A Month Of Thanksgiving: A Thanksgiving Tale, Chapter Eight

We slowly began putting our plan into action, one volunteer at a time. We began through the very young, teaching those we could pull in from their breaks. as we began setting the tone, Margot began reaching out to those arms makers who had a reason to invest in a revolution. Those arms dealers that needed people with a good education.

Ari began recruiting from the mercenaries who served the corporations. He found, at first, a small few who were discontent with their lot in life. And their jobs. Corruption, even in defense, could be found in the least likely place. A few million to make a super turn his head the other way…or to supply a handful of trainees who would be used to sabotage each corporation.

Ordinary people, who were tired of how the countries had become, now filtered in secretly. Disenfranchised workers. People hungry to learn. Or newly enlightened, but dispossessed, management. All had a reason.

Just as we had a reason. And we all wanted to break the power that the corporations held over us. We wanted a return to something we had all lost. Our country. Our freedom. Our ability to earn a living.

In our secret warehouse, deep within our building, we trained our revolutionaries. Our saboteurs. Our heroes. And they continued to come back.

For the knowledge. That was their driving need. Knowledge. It was their desire.

And the more they learned, the more they wanted to know. The more disgusted they became at the state of things around them. But we warned them not to show it, or we would be found out. And all would be arrested. They would have to bide their time. Wait for the right moment to strike. The moment when we could strike at all the Corporations.

And so they kept quiet. They let their frustration and anger build quietly. Slowly. With purpose.

We began buying weapons in secret. Our purpose, to wage a secret war against those who’d destroyed our countries and our freedoms. To rip away the riches of those who’d profited from the destruction of all that was right and proper. And to bring back all that had been stripped away from us. We were going to fight to bring back what was now illegal.

And the arms dealers were going to help us. They were nonpartisan. Nor could the corporations control them. And that made it that much better. Easier.

The mercs taught our citizen soldiers how to fight. How to sabotage. How to cripple and maim. And how to hide their weapons so that the scanners couldn’t pick them up.

I had to smile. I remembered most of those tactics. But I was now too slow to show them correctly. I bowed my head.

I left temporarily to go put on my old uniform. Twelve stories up, I put on my dress fatigues. Complete with my officer markings. Lieutenant Colonel. I had been pretty high in the command before my being wounded.

I returned. Instantly, all the mercenaries saluted me. I smiled nervously. “At ease.”

One of them approached. “Colonel, I thought I had recognized you. I served with you in the last war.”

I looked at him intently. “How many more of your fellows are veterans?”

He stood at attention. “All.”

I smiled. “Can you sway them?”

He smiled back at me. “Sir, once I tell them who I saw, they will rally around you. It won’t matter if they were mercenaries in the war or your own fellow soldiers. You have that kind of respect from those who have fought for and against you.”

I looked him in the eye. “Please soldier. At ease before you strain something.”

He loosened up. “Sir, if they catch wind that you have a cause, they will know that it is right and just and they will fight for you this time. And they will fight the battle your way.”

I looked around the room at the other mercs who’d also stopped and saluted. They were all nodding in agreement. A second one stepped forward. “Sir, I fought against you the last time. I know you to be honest and fair. If we all spread word through the ranks of our fellow mercs, we can cause the biggest insurrection this country has ever seen, and from within.”

I looked at him. “We must do this my way. First, we spread a little panic. Then we rise up from within. this means that you ‘accidentally’ allow the ones who sabotage, or the ones who plant the bombs, to escape. Then, you conveniently abandon your posts–claiming to be searching for the culprits–and allow the sabotage or bombs to do their jobs.”

The merc smiled and saluted. “Yes, Colonel. From now on, we only take orders from you.

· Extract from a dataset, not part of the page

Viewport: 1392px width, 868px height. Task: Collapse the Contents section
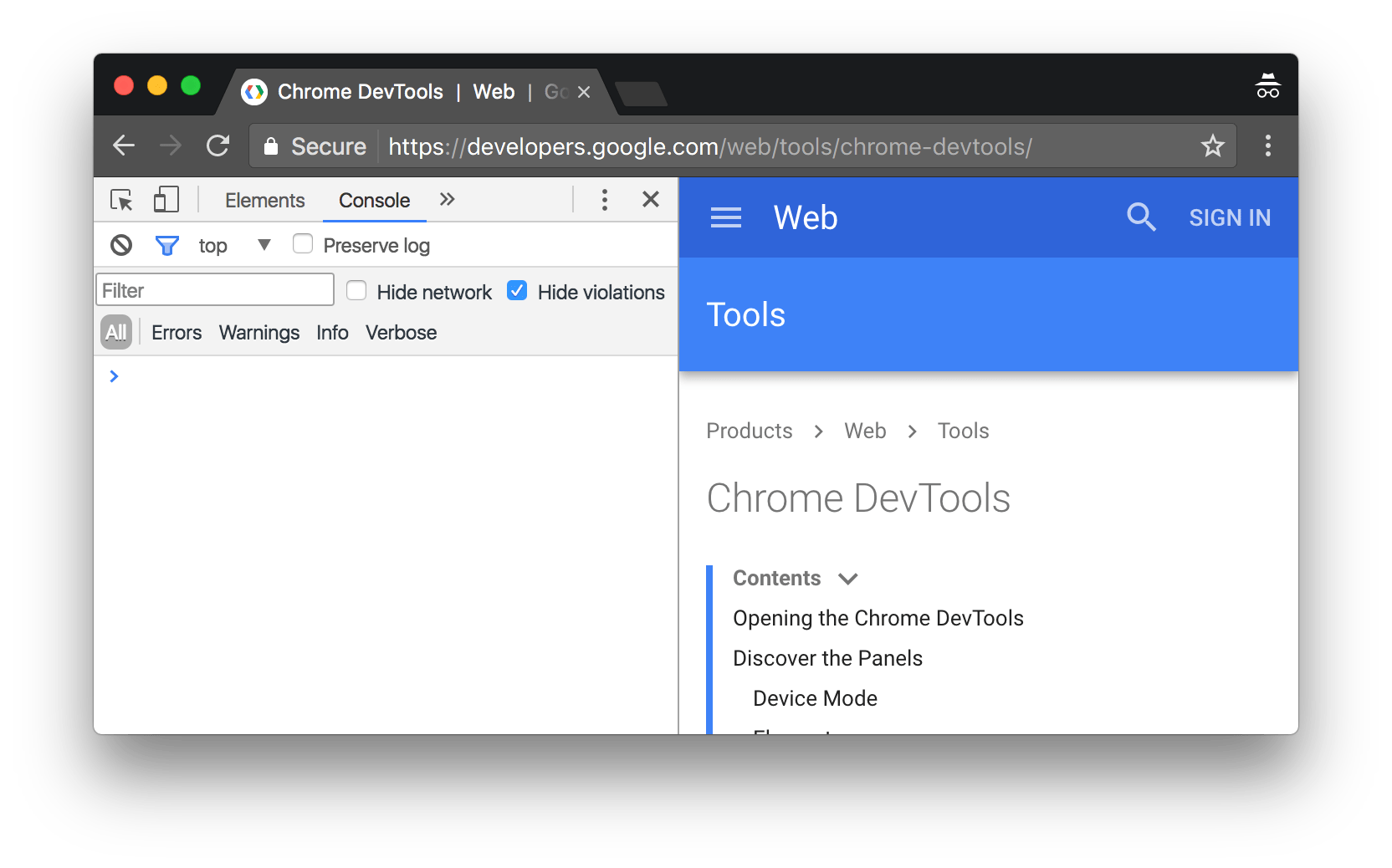(x=848, y=578)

I smiled. “Good. then spread the word.”

That night, I lay down beside Margot. She rolled over and nestled against me. “You looked fetching in your uniform, Love. I love a man in a uniform.” I looked over to find her smiling.

I grinned at her. “I figured it was the only way to get their attention. Up to that point, I had merely been the financier for this little revolution. Now, I am their leader.”

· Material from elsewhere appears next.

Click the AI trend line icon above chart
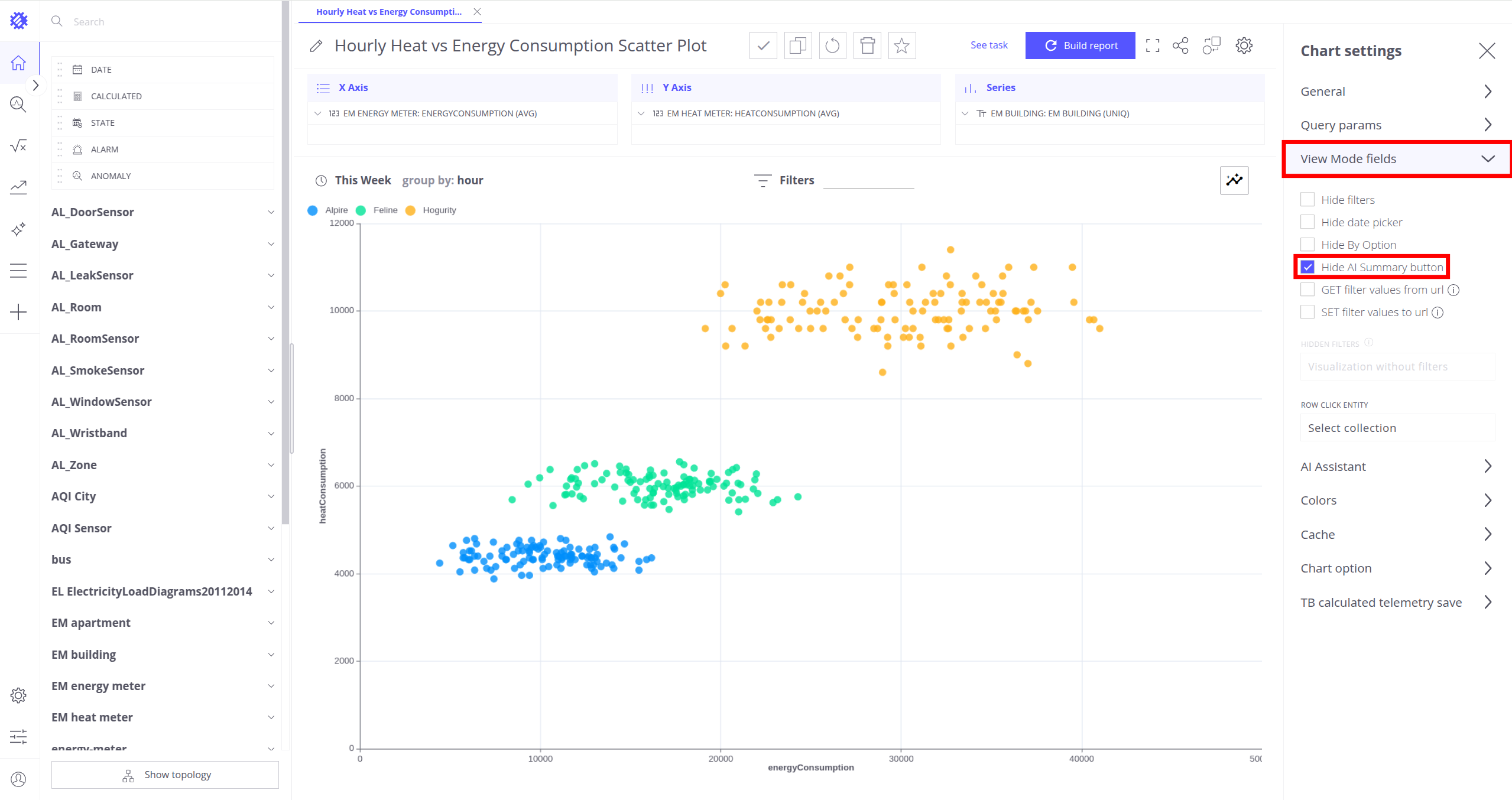This screenshot has width=1512, height=800. (x=1234, y=180)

She tried to look worried. “Does this mean you will have to go out and fight?”

I shrugged. “Maybe. Just depends on how well our citizen soldiers and mercenaries do their job. It’s going to be fun turning the corporations’ own soldiers against them. As well as their workforce.”

She playfully punched me in the arm. “Don’t you mean their slave force?”

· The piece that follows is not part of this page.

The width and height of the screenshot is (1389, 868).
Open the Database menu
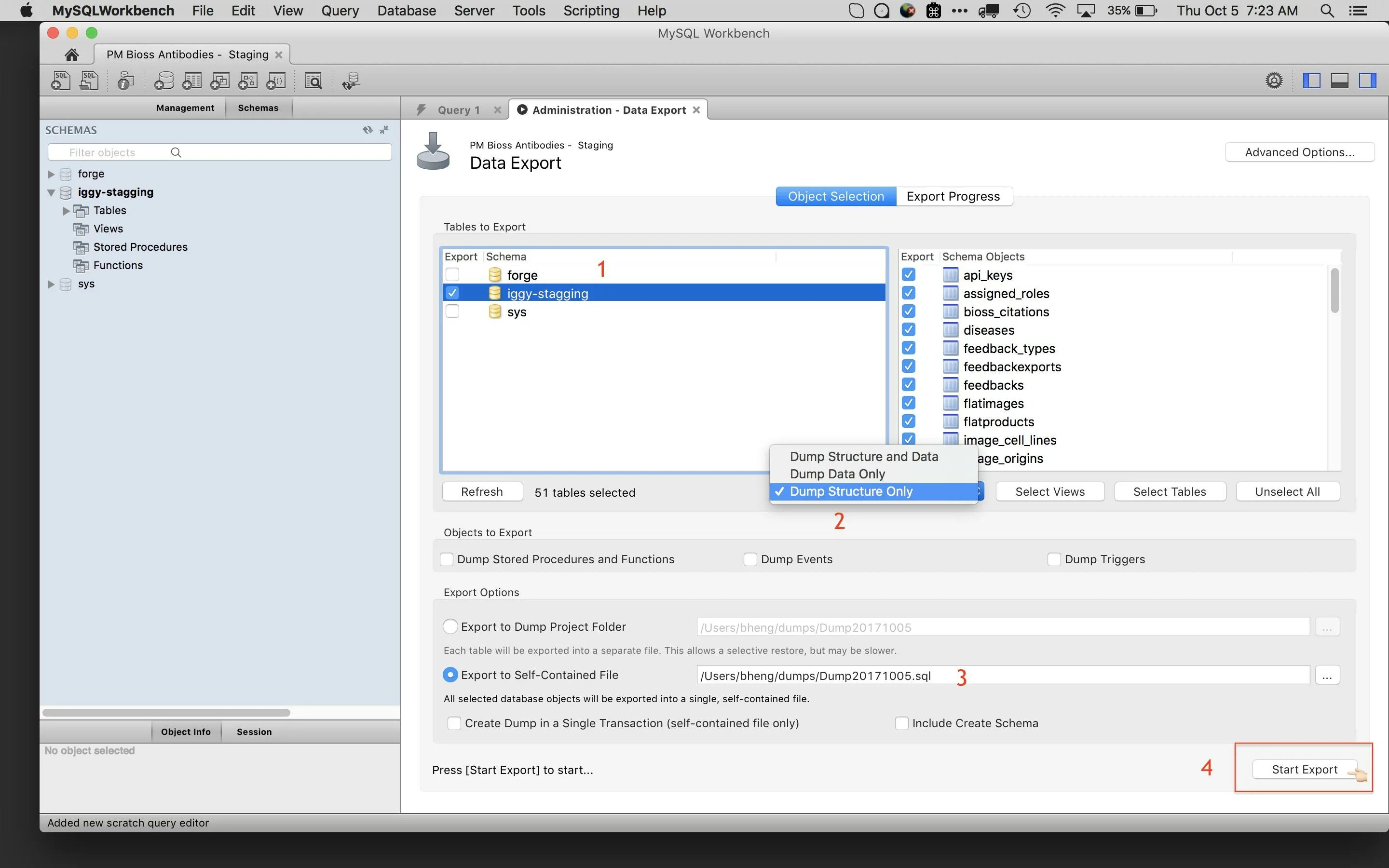click(407, 11)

I grinned. “Of Course. What could I have been thinking?”

She began laughing. “You were thinking of my naked body here beside you and what you really want to do right now.”

I pulled her to me and kissed her lips. I felt her softness against my hardened body. Of course I had been thinking of her. She was my greatest love. I smiled at her as she played with the hairs on my chest. I looked at the calendar. It was November 14.